HIPAA and AI

Executive Summary

Every AI system that processes, stores, transmits, or derives information from patient data in a healthcare context operates under the Health Insurance Portability and Accountability Act (HIPAA). For AI architects, HIPAA is not a compliance checkbox — it is a set of technical constraints that directly shape system design: what data can be sent to which vendors, how inference logs are stored, what metadata can appear in observability dashboards, whether a vector database index constitutes a PHI data store, and what de-identification methods are required before data can be used for AI model training or evaluation. This chapter translates HIPAA's technical safeguard requirements into actionable architectural patterns for clinical AI systems.

Learning Objectives

After reading this chapter, you will be able to:

Identify which components of a clinical AI system constitute Protected Health Information (PHI) under HIPAA and which fall outside the definition
Design a clinical AI inference pipeline that processes PHI in compliance with the Minimum Necessary standard and HIPAA Security Rule technical safeguards
Evaluate a Business Associate Agreement for the specific provisions relevant to AI API processing of PHI
Apply the Safe Harbor and Expert Determination de-identification methods to prepare clinical data for AI training and evaluation datasets

Business Problem

Healthcare organizations building clinical AI systems face a problem that general enterprise AI architects do not: the primary fuel for AI — patient data — is subject to a federal privacy and security framework that applies to every system component that touches it. An organization that builds a clinical AI system without understanding which components are PHI data stores, which vendors require BAAs, and which de-identification methods are legally sufficient creates regulatory liability that can result in penalties up to $1.9 million per violation category per year.
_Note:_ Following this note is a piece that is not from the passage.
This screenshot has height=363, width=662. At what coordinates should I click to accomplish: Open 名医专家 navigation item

The specific challenges that arise when HIPAA meets AI:

LLM inference API calls contain patient context in the request payload — this is PHI transmission to a vendor
Vector database indexes built from clinical notes contain PHI in the vector space — the index itself is a PHI data store
Observability traces that capture prompt/response payloads contain PHI
Golden evaluation datasets built from real patient encounters are PHI collections requiring the same protection as source records

Why This Technology Exists

HIPAA was enacted in 1996 to address two healthcare information problems: ensuring health insurance portability for workers changing jobs (the insurance portability component), and establishing a national standard for the protection of patient health information (the accountability component). The Security Rule (2003) added specific technical safeguard requirements for electronic PHI (ePHI).
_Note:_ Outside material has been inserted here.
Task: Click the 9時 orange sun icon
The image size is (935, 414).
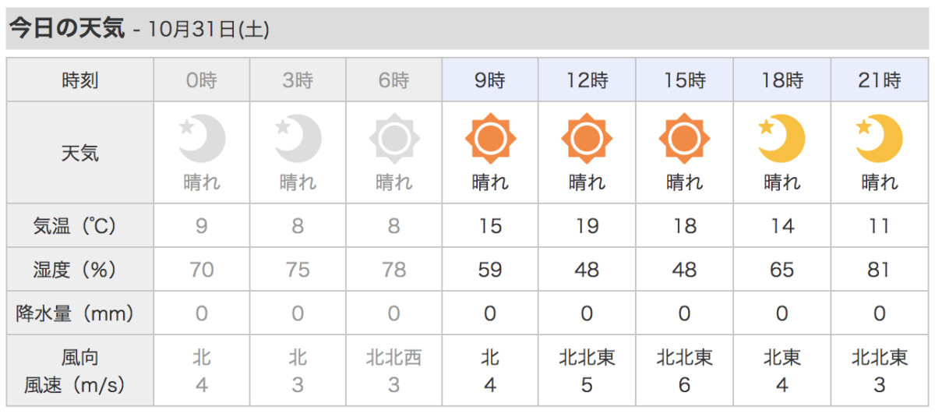Action: 491,140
Neither HIPAA nor the Security Rule was written with AI in mind. The Privacy Rule's definition of PHI, the Security Rule's safeguard categories, and the Breach Notification Rule's requirements were all established before large-scale ML systems existed. Applying them to AI systems requires careful interpretation — which HHS Office for Civil Rights (OCR) guidance, enforcement actions, and informal guidance have incrementally clarified. As of 2025, HHS has not issued comprehensive AI-specific HIPAA guidance, which means architects must reason from existing principles applied to AI contexts.

Conceptual Explanation

What Is PHI

Protected Health Information is individually identifiable health information held or transmitted by a Covered Entity or Business Associate. The definition has three components:

Health information: Relates to physical or mental health condition, healthcare services provided, or payment for healthcare services
Individually identifiable: Can identify the individual or there is reasonable basis to believe it could
Held or transmitted: By a Covered Entity or Business Associate in any medium

The 18 HIPAA identifiers that, when combined with health information, constitute PHI:

Names
Geographic data (smaller than state, except for city/state/ZIP with population > 20,000)
Dates (except year) related to the individual
Phone numbers
Fax numbers
Email addresses
Social Security numbers
Medical record numbers
Health plan beneficiary numbers
Account numbers
Certificate/license numbers
Vehicle identifiers and serial numbers
Device identifiers and serial numbers
URLs
IP addresses
Biometric identifiers (finger and voice prints)
Full face photos and comparable images
Any other unique identifying number, characteristic, or code

De-Identification

De-identified information is not PHI and is not subject to HIPAA. HIPAA recognizes two de-identification methods:

Safe Harbor: Remove all 18 identifiers AND the covered entity has no actual knowledge that the remaining information could identify the individual. Safe Harbor is deterministic — if all 18 identifiers are removed, the information is de-identified.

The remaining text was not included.